#### [THE EXERCISE]
Repeat the material word for word, from the line with "Click the 澎湃新闻 account name" up to and including the line with "Open 开源项目 in".
##### GIVEN DATA #####
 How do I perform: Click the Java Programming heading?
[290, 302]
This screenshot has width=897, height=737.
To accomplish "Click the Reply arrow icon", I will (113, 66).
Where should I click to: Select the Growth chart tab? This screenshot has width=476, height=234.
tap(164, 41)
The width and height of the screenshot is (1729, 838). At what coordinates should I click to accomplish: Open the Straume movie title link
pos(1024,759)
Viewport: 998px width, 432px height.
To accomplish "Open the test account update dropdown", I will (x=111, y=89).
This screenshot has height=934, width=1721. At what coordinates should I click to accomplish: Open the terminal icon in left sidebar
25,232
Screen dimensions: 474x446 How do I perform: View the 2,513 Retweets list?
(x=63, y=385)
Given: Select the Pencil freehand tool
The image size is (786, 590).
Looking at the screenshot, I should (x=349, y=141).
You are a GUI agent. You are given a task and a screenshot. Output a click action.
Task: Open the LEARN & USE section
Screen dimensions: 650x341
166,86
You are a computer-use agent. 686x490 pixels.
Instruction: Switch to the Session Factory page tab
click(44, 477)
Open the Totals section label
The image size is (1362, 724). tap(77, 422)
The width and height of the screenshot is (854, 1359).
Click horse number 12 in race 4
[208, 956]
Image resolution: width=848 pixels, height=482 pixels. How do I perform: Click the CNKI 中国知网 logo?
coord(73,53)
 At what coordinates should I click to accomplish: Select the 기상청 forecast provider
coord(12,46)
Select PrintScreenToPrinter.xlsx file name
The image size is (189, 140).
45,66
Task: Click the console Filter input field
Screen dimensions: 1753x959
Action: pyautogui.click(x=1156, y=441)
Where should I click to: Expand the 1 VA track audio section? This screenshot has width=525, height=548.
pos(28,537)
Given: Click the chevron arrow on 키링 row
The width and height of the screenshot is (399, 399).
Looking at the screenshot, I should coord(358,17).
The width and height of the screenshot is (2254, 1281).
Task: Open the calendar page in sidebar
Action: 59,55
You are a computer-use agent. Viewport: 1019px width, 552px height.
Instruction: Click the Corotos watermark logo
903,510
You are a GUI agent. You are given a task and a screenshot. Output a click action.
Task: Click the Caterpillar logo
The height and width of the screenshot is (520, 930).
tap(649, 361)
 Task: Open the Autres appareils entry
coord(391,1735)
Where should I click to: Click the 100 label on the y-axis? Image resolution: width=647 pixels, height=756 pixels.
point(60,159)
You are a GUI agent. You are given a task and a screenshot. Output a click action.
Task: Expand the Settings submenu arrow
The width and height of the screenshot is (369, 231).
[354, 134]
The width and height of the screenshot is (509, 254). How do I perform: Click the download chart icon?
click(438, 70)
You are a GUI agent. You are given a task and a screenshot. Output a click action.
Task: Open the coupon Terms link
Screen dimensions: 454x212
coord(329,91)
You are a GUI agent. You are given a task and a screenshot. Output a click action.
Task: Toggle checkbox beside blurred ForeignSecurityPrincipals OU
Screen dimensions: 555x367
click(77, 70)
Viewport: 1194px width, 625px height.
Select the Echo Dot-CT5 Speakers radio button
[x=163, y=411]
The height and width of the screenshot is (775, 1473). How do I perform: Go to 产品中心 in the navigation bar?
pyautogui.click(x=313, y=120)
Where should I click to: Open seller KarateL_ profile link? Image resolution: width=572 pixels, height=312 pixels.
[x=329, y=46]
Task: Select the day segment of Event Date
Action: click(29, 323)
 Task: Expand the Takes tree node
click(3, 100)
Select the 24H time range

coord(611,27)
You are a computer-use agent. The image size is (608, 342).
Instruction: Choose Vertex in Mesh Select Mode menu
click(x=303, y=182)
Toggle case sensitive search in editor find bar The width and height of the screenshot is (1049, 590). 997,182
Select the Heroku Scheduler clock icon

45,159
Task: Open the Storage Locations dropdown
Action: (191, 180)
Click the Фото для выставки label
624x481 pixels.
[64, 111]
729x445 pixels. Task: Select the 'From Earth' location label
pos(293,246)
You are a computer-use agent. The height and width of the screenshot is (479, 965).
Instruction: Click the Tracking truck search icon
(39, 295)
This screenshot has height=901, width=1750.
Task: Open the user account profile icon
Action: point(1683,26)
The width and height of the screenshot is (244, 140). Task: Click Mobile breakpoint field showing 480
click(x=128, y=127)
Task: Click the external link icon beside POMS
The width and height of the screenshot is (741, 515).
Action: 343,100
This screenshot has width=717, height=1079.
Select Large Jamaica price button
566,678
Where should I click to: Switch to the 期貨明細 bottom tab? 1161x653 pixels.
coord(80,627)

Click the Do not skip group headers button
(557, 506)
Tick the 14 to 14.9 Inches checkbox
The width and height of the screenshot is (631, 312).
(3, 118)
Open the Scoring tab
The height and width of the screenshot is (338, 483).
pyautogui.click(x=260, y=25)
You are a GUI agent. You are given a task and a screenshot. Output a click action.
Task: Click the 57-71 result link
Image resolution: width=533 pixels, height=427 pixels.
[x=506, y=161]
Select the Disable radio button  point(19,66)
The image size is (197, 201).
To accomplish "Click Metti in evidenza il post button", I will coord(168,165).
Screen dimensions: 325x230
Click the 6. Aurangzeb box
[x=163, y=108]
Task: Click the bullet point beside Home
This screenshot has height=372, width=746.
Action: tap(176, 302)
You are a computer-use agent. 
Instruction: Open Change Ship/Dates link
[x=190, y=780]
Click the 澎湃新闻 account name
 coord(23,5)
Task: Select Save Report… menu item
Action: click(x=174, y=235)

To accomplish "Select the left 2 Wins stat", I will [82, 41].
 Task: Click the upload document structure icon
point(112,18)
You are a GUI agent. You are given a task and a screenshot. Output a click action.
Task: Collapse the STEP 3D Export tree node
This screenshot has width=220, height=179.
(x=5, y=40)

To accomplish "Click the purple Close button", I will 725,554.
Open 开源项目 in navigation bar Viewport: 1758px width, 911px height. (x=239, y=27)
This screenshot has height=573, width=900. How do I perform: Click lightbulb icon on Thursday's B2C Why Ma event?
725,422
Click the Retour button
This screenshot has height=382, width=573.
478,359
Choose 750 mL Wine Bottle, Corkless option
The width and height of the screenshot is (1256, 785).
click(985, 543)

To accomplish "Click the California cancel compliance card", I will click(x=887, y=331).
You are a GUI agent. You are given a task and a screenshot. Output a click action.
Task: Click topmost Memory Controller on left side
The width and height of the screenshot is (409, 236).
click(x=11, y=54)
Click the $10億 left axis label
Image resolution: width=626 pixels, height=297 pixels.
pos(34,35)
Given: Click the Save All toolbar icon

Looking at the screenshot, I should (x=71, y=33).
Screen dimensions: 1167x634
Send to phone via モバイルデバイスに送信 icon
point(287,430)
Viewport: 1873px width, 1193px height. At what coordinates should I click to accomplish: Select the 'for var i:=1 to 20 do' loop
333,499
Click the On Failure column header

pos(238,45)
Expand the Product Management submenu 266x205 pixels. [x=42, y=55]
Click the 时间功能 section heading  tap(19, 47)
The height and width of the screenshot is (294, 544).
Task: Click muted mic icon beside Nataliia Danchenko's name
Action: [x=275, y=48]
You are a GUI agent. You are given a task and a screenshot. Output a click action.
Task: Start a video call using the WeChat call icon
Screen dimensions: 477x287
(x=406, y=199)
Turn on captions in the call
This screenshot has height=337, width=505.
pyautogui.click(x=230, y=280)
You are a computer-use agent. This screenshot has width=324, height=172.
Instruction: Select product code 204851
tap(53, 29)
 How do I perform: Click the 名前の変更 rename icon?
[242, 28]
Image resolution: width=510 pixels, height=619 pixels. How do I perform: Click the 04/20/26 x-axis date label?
#####
#### [SOLUTION TO THE EXERCISE]
Click the 澎湃新闻 account name
 coord(23,5)
Task: Select Save Report… menu item
Action: click(x=174, y=235)

To accomplish "Select the left 2 Wins stat", I will [82, 41].
 Task: Click the upload document structure icon
point(112,18)
You are a GUI agent. You are given a task and a screenshot. Output a click action.
Task: Collapse the STEP 3D Export tree node
This screenshot has width=220, height=179.
(x=5, y=40)

To accomplish "Click the purple Close button", I will 725,554.
Open 开源项目 in navigation bar Viewport: 1758px width, 911px height. (x=239, y=27)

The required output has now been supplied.